**Data excerpts**
----------------------------------------

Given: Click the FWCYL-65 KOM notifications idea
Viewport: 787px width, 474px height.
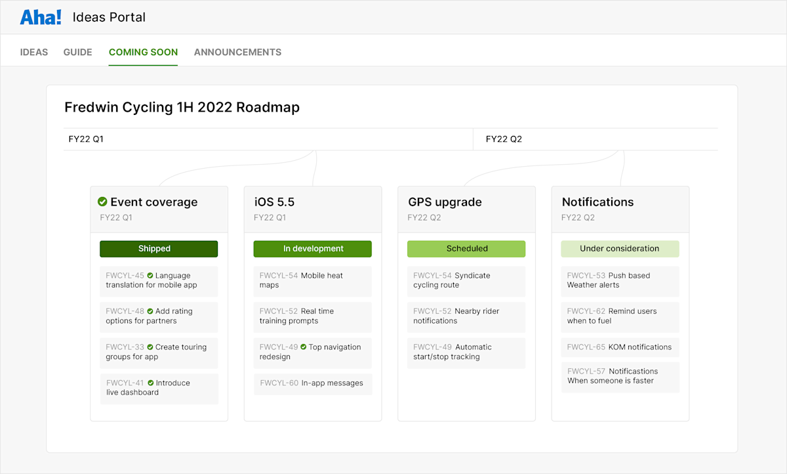Looking at the screenshot, I should click(x=620, y=347).
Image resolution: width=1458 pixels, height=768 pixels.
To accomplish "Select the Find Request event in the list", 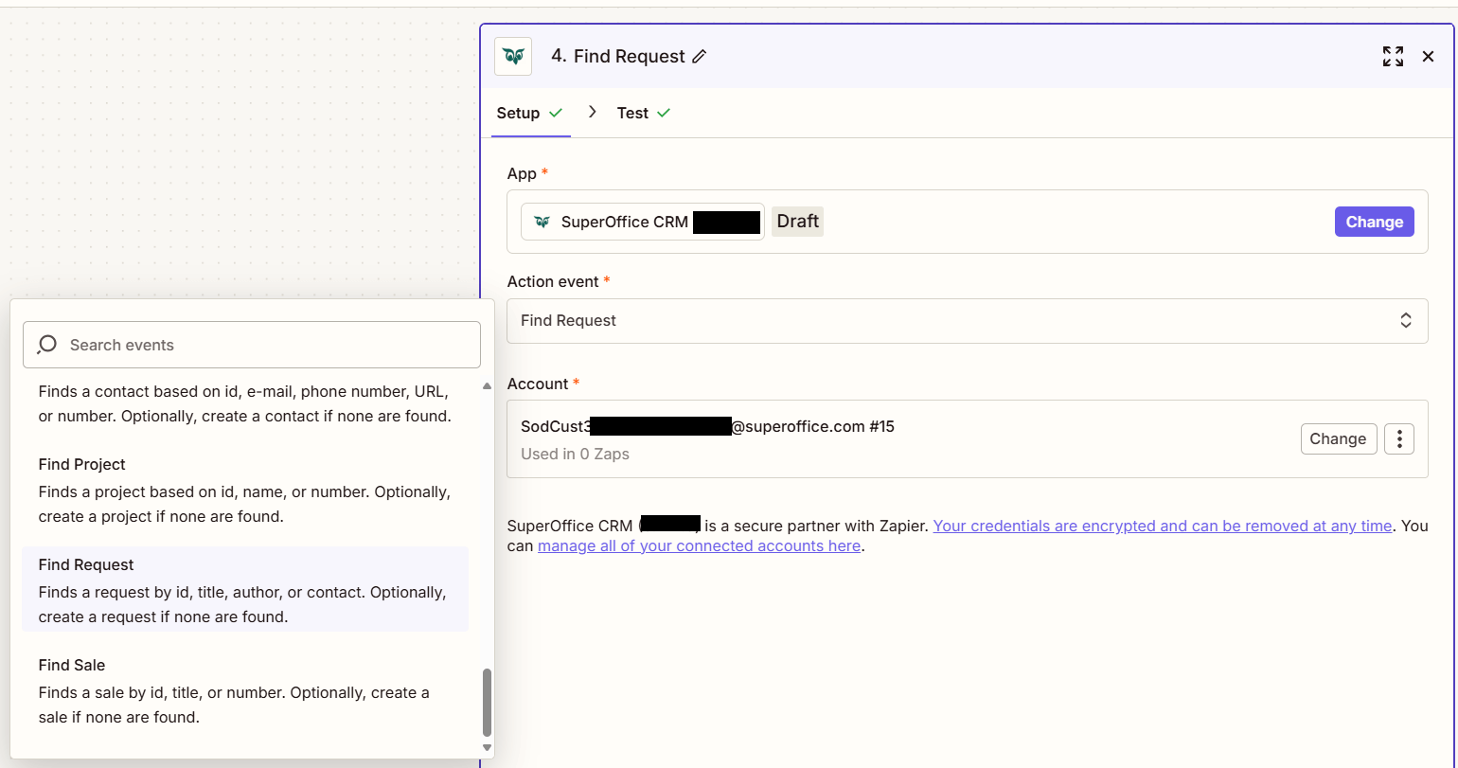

----------------------------------------

**Problem description**
Pictures are not part of the answer. Restate word for word the lines from the one with "Viewport: 787px width, 474px height." through the last line of the records.

**Answer to this task**
Viewport: 787px width, 474px height.
Looking at the screenshot, I should click(x=620, y=347).
Image resolution: width=1458 pixels, height=768 pixels.
To accomplish "Select the Find Request event in the list", 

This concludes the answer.